In-vessel and depth-resolved semi-quantitative analysis on hydrogen isotopes and wall materials in JET by LIBS operated on a remote handling arm

The tokamak JET achieved a groundbreaking milestone in nuclear fusion during its final deuterium–tritium experimental campaign (DTE-3) by setting a new world energy record [1]. To investigate in-vessel the fuel retention and wall material migration in JET post DT operation and clean-up phase with baking and glow discharge cleaning, a laptop-sized laser-induced breakdown spectroscopy (LIBS) system was deployed and mounted on a remote handling arm inside JET. The 800 ps (10 mJ) laser (wavelength 1064 nm) achieved a spatial and depth resolution of 130 μm and 180 nm on tungsten plasma-facing components (1000 pulses), respectively.
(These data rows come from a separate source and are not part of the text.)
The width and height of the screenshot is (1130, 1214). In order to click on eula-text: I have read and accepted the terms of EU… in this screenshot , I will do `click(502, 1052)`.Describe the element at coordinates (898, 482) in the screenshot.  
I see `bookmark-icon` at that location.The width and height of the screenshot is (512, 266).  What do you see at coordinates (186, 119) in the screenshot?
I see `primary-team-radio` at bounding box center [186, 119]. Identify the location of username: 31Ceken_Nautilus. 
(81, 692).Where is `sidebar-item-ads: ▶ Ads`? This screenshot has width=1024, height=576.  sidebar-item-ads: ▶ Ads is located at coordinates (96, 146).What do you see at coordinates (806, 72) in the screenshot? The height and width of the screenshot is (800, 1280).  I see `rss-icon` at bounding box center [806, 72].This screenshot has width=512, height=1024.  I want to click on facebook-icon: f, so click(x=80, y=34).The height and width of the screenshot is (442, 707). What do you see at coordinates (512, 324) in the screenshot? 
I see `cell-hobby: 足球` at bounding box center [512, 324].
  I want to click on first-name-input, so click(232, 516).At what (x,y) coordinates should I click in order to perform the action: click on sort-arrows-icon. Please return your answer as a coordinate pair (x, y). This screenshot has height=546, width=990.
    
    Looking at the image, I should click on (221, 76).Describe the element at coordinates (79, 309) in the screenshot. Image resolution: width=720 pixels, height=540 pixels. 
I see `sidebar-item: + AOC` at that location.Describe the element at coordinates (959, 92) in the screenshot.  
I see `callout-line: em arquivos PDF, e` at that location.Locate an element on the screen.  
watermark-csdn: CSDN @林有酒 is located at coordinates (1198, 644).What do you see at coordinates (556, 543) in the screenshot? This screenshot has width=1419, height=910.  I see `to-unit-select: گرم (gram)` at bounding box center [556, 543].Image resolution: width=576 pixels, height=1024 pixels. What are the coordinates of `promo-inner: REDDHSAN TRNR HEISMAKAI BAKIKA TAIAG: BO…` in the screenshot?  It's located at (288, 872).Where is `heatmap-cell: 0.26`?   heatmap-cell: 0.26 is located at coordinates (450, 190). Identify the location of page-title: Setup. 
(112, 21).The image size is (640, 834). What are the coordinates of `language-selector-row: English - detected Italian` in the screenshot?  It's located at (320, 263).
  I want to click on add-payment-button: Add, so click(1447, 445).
Over 800 positions including beryllium first wall and tungsten divertor were studied by LIBS and provided both the spatial distribution and depth profiles of retained hydrogen (H) isotopes. LIBS spectra from four spectrometer systems enabled both high-resolution, high-sensitivity measurements and a broad spectral range simultaneously. Among them, a high throughput and high spectral resolution spectrometer in Littrow-arrangement was applied to distinguish the hydrogen isotopes. This in-vessel analysis demonstration provides vital information about the applicability of the technique for retention studies in future fusion reactors.